Screenshot grounding data:
----------------------------------------

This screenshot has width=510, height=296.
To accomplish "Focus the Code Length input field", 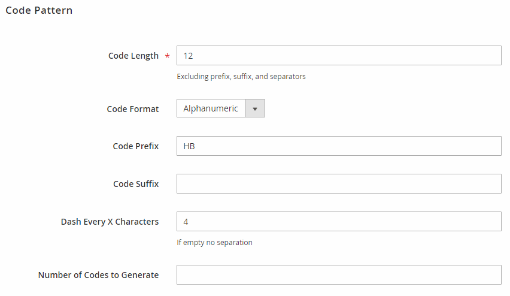I will 339,55.
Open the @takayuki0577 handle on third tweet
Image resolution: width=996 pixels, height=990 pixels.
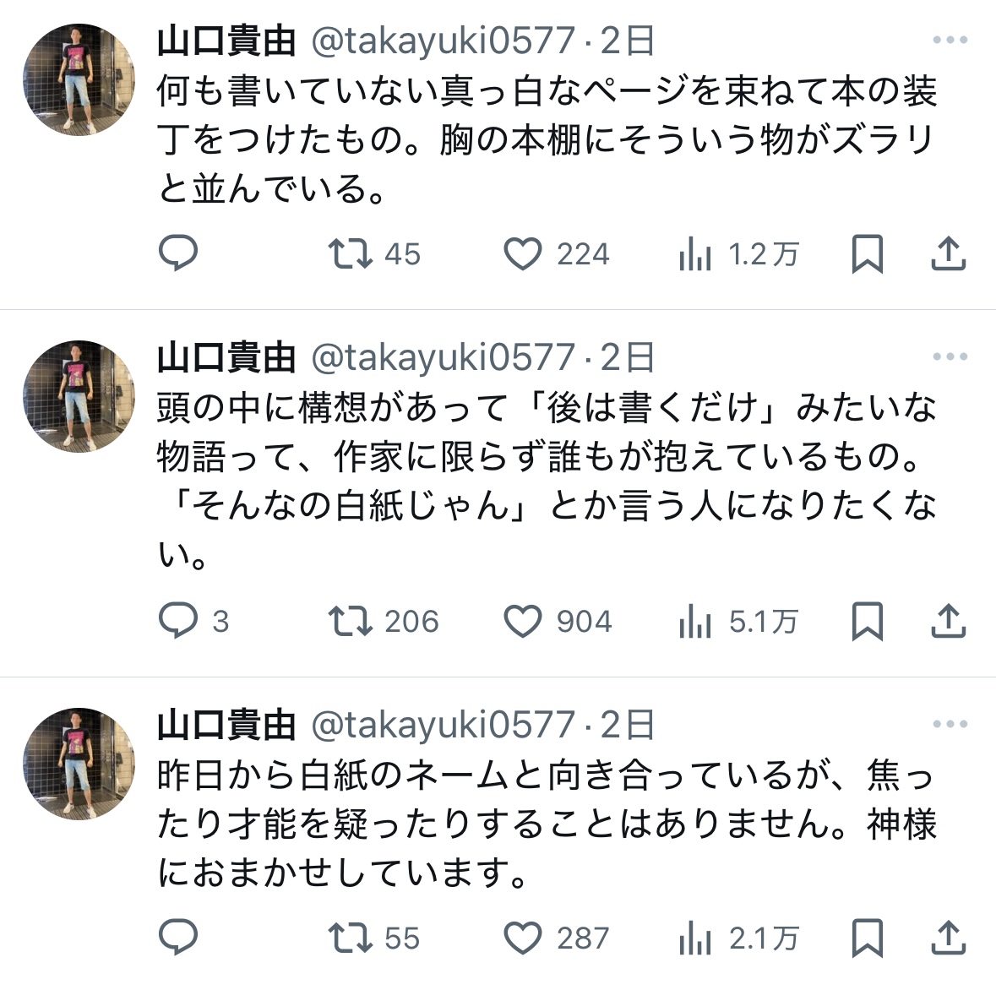tap(443, 725)
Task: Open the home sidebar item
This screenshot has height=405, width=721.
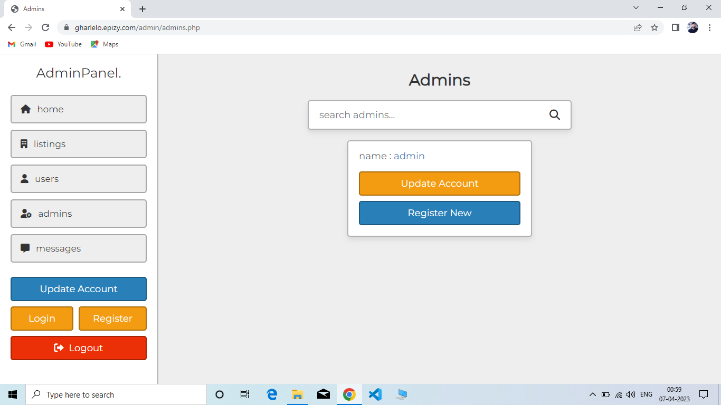Action: click(79, 109)
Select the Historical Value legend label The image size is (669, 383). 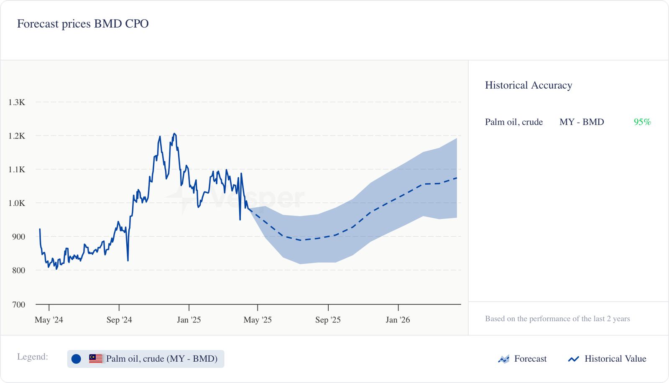(615, 359)
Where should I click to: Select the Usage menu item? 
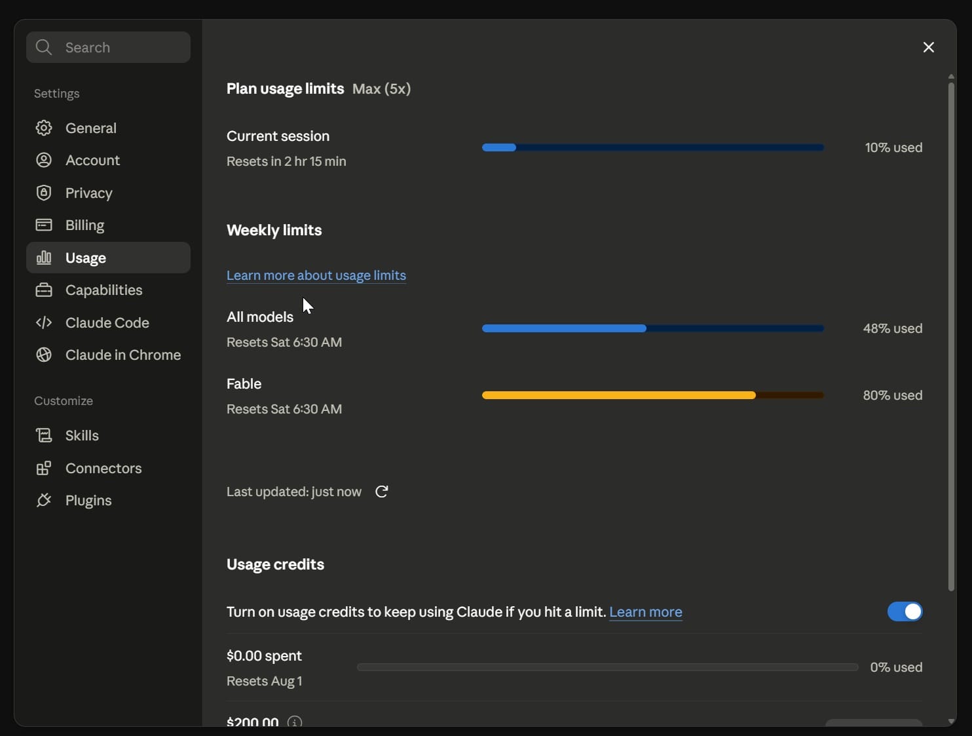pos(108,258)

----------------------------------------

● **To do**: Pull every line containing "Open" out of the entries.

● **Expected answer**:
Open the @takayuki0577 handle on third tweet
Task: Open the home sidebar item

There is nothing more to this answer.